HOME This Week Index This Time Last Year Sitemap Contact us

The week beginning the 5th of July 2008.


Saturday the 5th

rain

I went over the road to check on the heifers and a very heavy rain shower overtook me - fortunately I'd had the presence of mind to bring the umbrella, but that wasn't going to do me much good amongst the trees, where the heifers had gone to shelter, so I went home again, to return later in the day.

It was a chilly 7°C at 3pm today, which is remarkably cold for this part of the world.  I took the bulls some hay to make them feel happier - and they ran across the paddock when they saw me coming!

bulls running to some hay
fungus

Another fungus; this one is about five inches across the top.  (Clive Shirley of www.hiddenforest.co.nz, later informed me that this is Tylopilus formosus, common name Dark Velvet.)  If I carry on like this I'm going to have to start learning about the vast range of fungi which grow around here.

By 5pm, when Stephan and I went for a walk over the road, the temperature had dropped to just 5½°C.


Sunday the 6th

Jackie came for a walk again this afternoon and we managed to see nearly all the cows while wandering around down on the flat areas.  There was a cow up on the hill in the PW and Jackie said she was quite happy to clamber up the hill, so off we went - I'm never quite sure how far to drag people around the farm at this time of the year, because it really is very sloppy, slippery and sometimes potentially quite unpleasant, if you're not prepared to get a bit muddy.


Monday the 7th

478 looked like she'd been in this bit of fenced-off riverbank for around 24 hours, and had probably had a shock going in and a few if she tried to get out, so she wasn't overly keen to go back through the fence, even with my help - I created a gap between the wires with that piece of tree branch.  Fortunately she eventually responded to my various methods of persuasion and dashed back through the wires and headed off to join the rest of the mob again.  I would be interested to know how the cows get themselves into these areas we've fenced off.  473 did a similar thing last year and I have born in mind the possibility of such "trappings" since then.

478 in a difficult spot
Taraire foliage

Taraire, Beilschmiedia tarairi.  This is a tree on the bank of the stream in the Back Barn paddock.  After a heavy shower of rain, during which I sheltered under some trees, the sun appeared and everything looked fresh, bright and warm again.

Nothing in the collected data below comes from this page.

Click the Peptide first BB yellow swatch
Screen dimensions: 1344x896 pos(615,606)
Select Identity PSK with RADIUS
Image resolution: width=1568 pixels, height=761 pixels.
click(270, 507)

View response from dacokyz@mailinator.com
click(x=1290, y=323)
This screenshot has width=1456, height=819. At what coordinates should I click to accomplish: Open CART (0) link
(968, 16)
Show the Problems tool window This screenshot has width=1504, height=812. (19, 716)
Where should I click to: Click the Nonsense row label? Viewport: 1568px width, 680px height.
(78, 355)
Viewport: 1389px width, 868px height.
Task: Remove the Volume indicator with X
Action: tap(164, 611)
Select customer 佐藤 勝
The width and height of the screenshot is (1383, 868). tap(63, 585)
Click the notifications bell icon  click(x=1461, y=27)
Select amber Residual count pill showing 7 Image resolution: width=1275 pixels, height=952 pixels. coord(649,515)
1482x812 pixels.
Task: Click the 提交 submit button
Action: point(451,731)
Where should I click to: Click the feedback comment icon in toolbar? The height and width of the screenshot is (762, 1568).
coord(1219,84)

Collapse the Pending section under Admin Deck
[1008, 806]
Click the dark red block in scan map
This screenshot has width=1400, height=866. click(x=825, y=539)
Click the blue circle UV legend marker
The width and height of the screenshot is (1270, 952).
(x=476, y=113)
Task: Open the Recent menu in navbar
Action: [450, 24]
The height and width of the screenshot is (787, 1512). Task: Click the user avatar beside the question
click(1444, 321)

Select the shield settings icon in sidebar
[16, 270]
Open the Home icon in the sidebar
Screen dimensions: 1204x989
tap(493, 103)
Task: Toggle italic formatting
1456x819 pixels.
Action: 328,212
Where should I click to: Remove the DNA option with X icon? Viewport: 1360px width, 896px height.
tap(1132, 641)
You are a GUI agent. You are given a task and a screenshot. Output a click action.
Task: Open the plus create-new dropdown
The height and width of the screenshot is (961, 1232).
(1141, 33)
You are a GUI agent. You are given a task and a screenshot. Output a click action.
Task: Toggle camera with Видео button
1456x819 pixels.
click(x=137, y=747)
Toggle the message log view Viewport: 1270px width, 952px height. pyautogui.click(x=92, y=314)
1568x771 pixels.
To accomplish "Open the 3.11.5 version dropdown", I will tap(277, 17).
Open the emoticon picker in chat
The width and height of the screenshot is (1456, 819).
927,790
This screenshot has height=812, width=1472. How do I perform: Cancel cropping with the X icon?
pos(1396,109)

I was hunting for two cows, one of which I found, but the other, 418, has been out of sight for nearly a week.  She's probably just been in the trees any time I've been out walking, but I'd rather like to find her and know she's safe.  I eventually found her, just before dark, on another walk around the PW at the end of the day.


Tuesday the 8th

The weather is fine, so Stephan has decided to go out and cut scrub in the Pines paddock.  He cut it over in 2001 and since then of course the seedlings have regrown and it looks almost the same as it did before he did that work, although the regrowth is rather smaller than the earlier cover.  Last time he left a lot of the debris lying on the ground to rot down, which wasn't very satisfactory because it provided shelter for all the new seedlings and made walking across the hills somewhat treacherous.  This time he plans to pile and burn, as he did with the PW, which has remained clear and growing grass.

Stephan on his way out to cut scrub

Thursday the 10th

There was frost again this morning.

 

the young cattle having some molasses

I tried giving the young mob some flax this morning, chopped up into short lengths.  The bulls have really enjoyed it, but the heifers weren't quite so keen.

Later on I gathered a lot of the Topmilk bins which are scattered around the place, washed them out and put a little Molasses in each one, hoping to teach the young cattle that good things come in blue bins.